The Catholic Church has many “agencies,” including religious orders, hospitals, charities of all kinds and other institutions. All of them reflect the belief of the Church in performing good works and the theological virtue of charity, and all of them should receive the fullest protection of religious exercise.
Such an expansive definition would not only be appropriate, given the diversity of religious belief in America, it is also consistent with the long-standing judicial reluctance to define what “religion” is.
As the Supreme Court (in an opinion written by Justice William Douglas) affirmed in a 1944 case called United States v. Ballard, “[t]he law knows no heresy, and is committed to the support of no dogma, the establishment of no sect.” This has been understood to mean that the court cannot get involved in the substance of one’s religious beliefs or the sincerity of those beliefs.
Thus, as the Becket Fund argued in its amicus brief to the Supreme Court, the definition of church should “apply to any nonprofit religious group that engages in sincere religious exercise, regardless of that group’s particular faith tradition … [and] regardless of whether the group is primarily engaged in service activities rather than worship or prayer.” Such a definition would include groups as varied as Quaker schools and hospitals run by Catholic religious orders (which, under current regulations, may be simply a “church agency” and so subject to ERISA).

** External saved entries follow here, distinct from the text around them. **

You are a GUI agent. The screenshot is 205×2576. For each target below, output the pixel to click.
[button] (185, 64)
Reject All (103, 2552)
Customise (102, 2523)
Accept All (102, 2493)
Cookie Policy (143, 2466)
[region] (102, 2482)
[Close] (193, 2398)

All sincere religious activities, whether or not they occur within “the four walls of a church sanctuary,” would be protected.
This case, although not brought by the government, is of a piece with the HHS mandate cases and the Equal Employment Opportunity Commission (EEOC) action in the 2012 Supreme Court decision in Hosanna-Tabor Evangelical Church v. EEOC, where the Supreme Court unanimously rejected the government’s claim it could interfere in a religious school’s selection of teachers.
The state wants to corner religion into specified buildings it calls churches and then allow its own power to run free everywhere else. In each case, the government has wanted to put up some other value that would supersede the right to free exercise.
Gerald J. Russello is editor of The University Bookman.